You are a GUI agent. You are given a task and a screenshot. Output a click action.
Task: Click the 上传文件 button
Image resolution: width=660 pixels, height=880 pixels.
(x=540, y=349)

--

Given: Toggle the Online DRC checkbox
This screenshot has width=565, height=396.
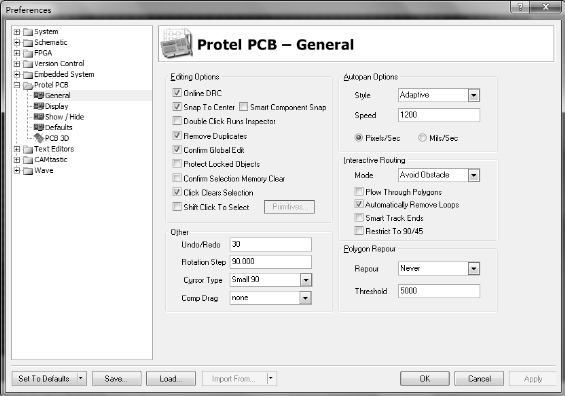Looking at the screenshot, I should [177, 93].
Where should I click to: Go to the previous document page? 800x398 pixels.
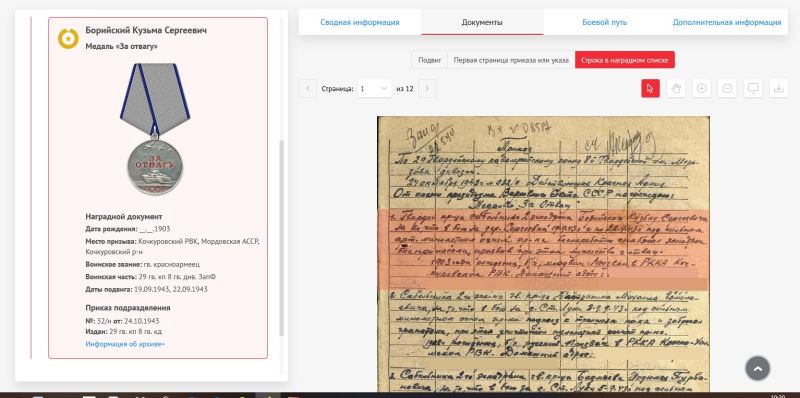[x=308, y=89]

---

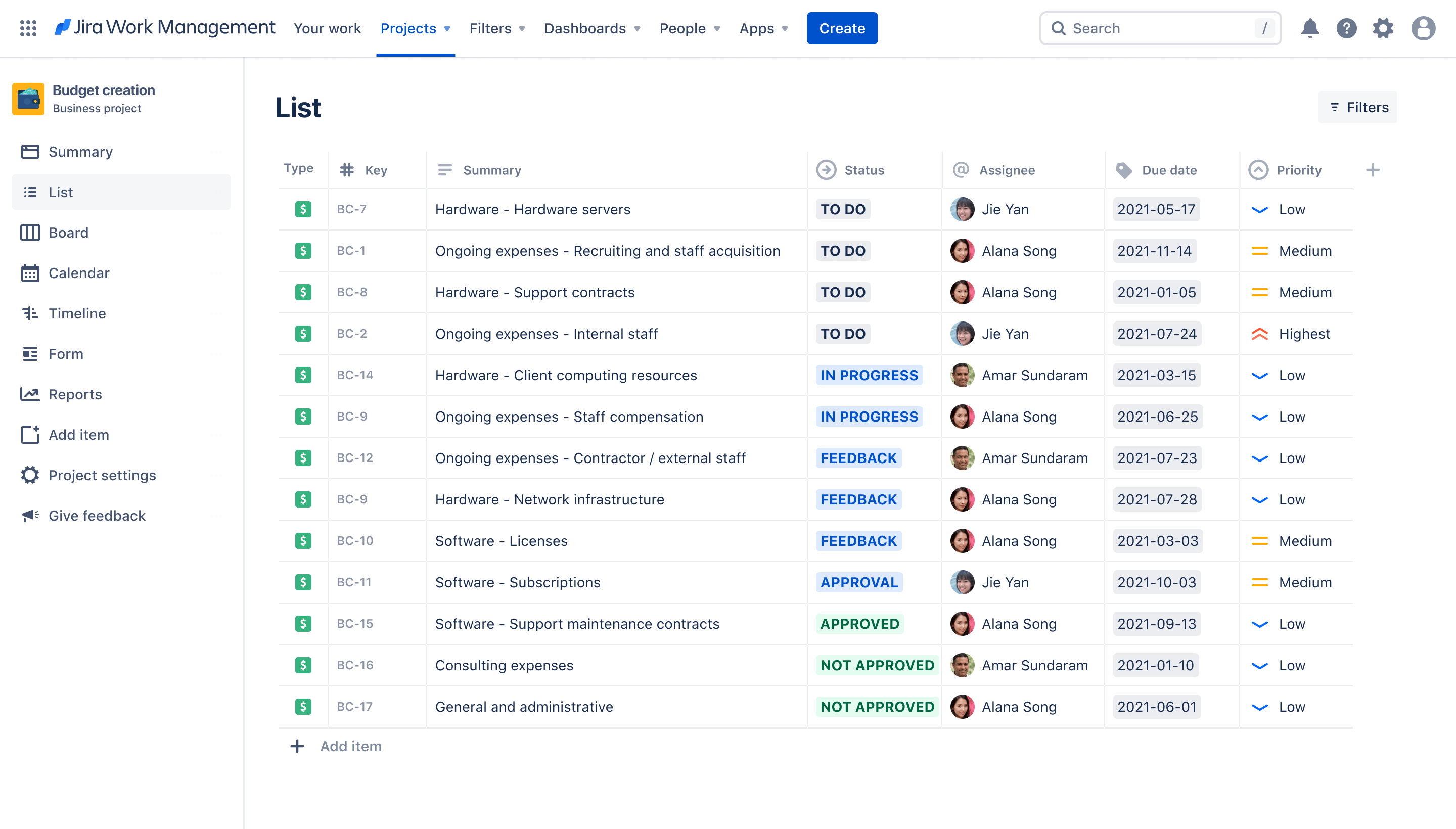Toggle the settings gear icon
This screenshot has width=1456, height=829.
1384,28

## Your instructions
Can you reproduce the records verbatim, from the line with "You are a GUI" to the line with "(x=540, y=349)", including both of those lines?

## Answer
You are a GUI agent. You are given a task and a screenshot. Output a click action.
Task: Click the 上传文件 button
Image resolution: width=660 pixels, height=880 pixels.
(x=540, y=349)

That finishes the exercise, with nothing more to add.